* [Extrait choisi]

Et la libre expression ?
Le Hezbollah, justement, n’a pas publié de réaction officielle hier pour commenter l’incident. Cependant, une « source du Hezbollah » a indiqué à la LBCI que « ce genre d’incidents est commun en période électorale », rappelant, à titre d’exemple, « les coups de feu sur un convoi (du député et candidat du Hezb) Hussein Hajj Hassan » et « condamnant tout recours à la violence ».
Interrogé par L’OLJ sur l’incident, Ali Farès Saleh, président du conseil municipal de Chakra, en minimise au maximum la portée. « Nous considérons cet incident comme de nature individuelle, assène-t-il. Cela fait une semaine que ce candidat mène campagne tambour battant dans le village et personne ne l’a approché. Même s’il ne nous a pas notifiés de ses activités, nous l’avons toujours laissé faire. »

Liste source
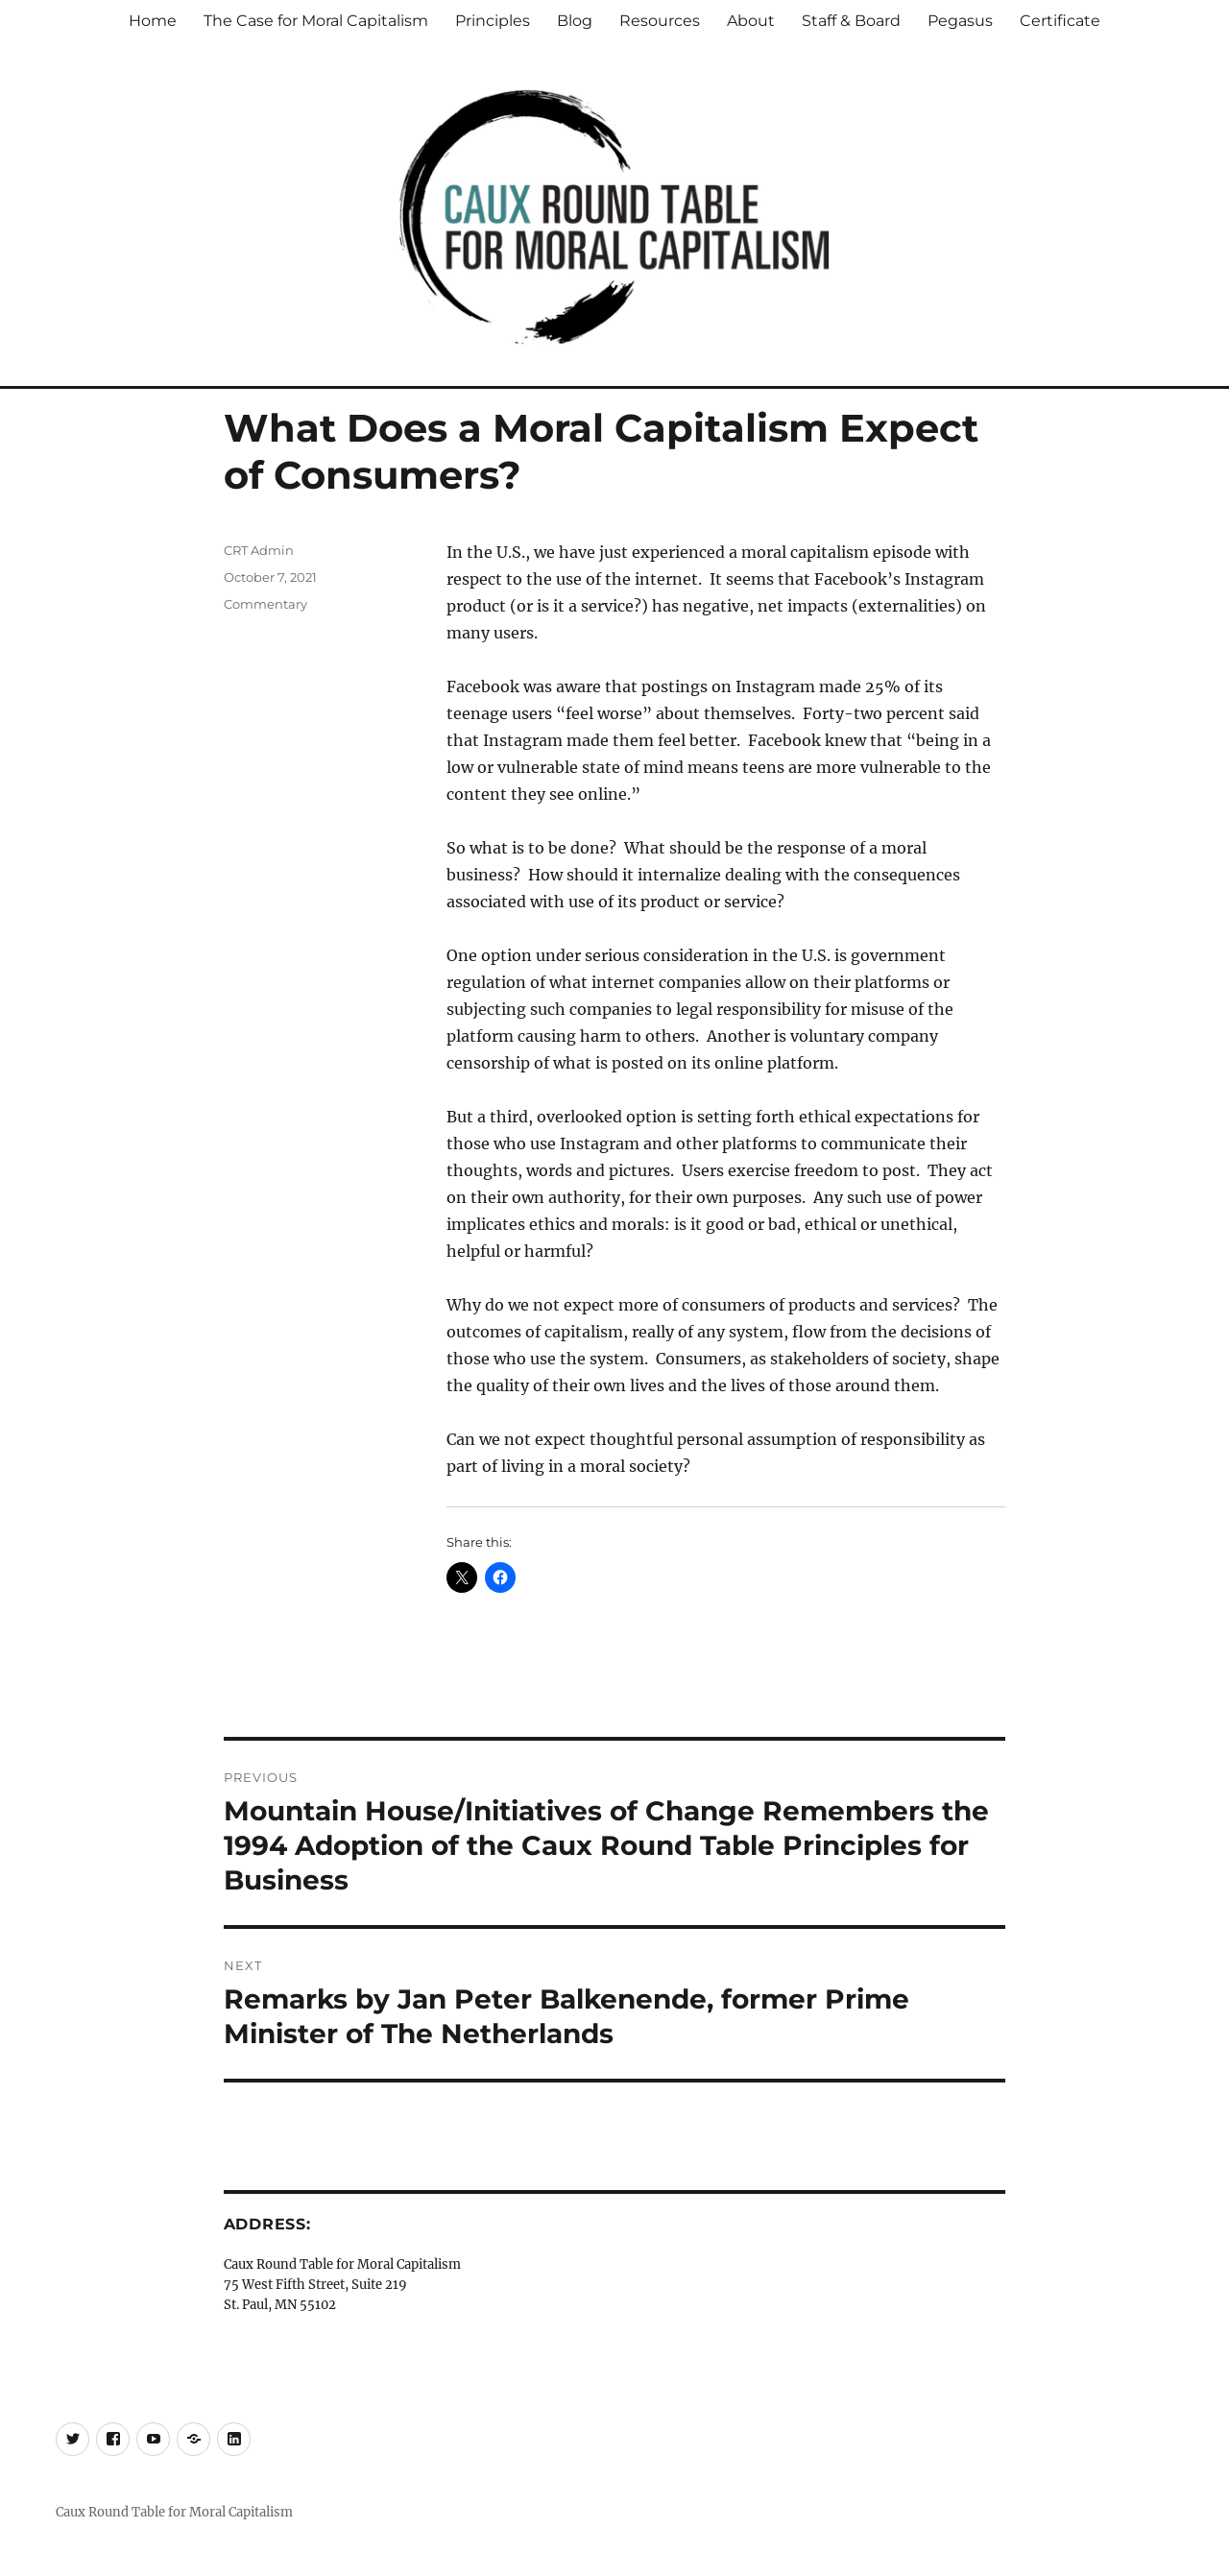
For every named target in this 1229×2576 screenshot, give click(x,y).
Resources (659, 21)
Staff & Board (851, 21)
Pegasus (960, 21)
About (751, 21)
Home (153, 21)
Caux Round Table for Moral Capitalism (174, 2512)
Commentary (265, 604)
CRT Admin (259, 550)
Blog (574, 21)
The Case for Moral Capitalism (316, 21)
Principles (492, 21)
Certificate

* [Travail à faire]
1. Relevez tous les passages placés entre guillemets français dans l'extrait sur l'incident de Chakra.
2. Recopiez à l'identique les lignes de la liste, depuis celle qui contient « Pegasus (960, 21) » jusqu'à la fin de la liste.
Cette liste n'a aucun rapport avec l'extrait.

* [Réponses par tâche]
1.
- « source du Hezbollah »
- « ce genre d'incidents est commun en période électorale »
- « les coups de feu sur un convoi (du député et candidat du Hezb) Hussein Hajj Hassan »
- « condamnant tout recours à la violence »
- « Nous considérons cet incident comme de nature individuelle, assène-t-il. Cela fait une semaine que ce candidat mène campagne tambour battant dans le village et personne ne l'a approché. Même s'il ne nous a pas notifiés de ses activités, nous l'avons toujours laissé faire. »

2.
Pegasus (960, 21)
About (751, 21)
Home (153, 21)
Caux Round Table for Moral Capitalism (174, 2512)
Commentary (265, 604)
CRT Admin (259, 550)
Blog (574, 21)
The Case for Moral Capitalism (316, 21)
Principles (492, 21)
Certificate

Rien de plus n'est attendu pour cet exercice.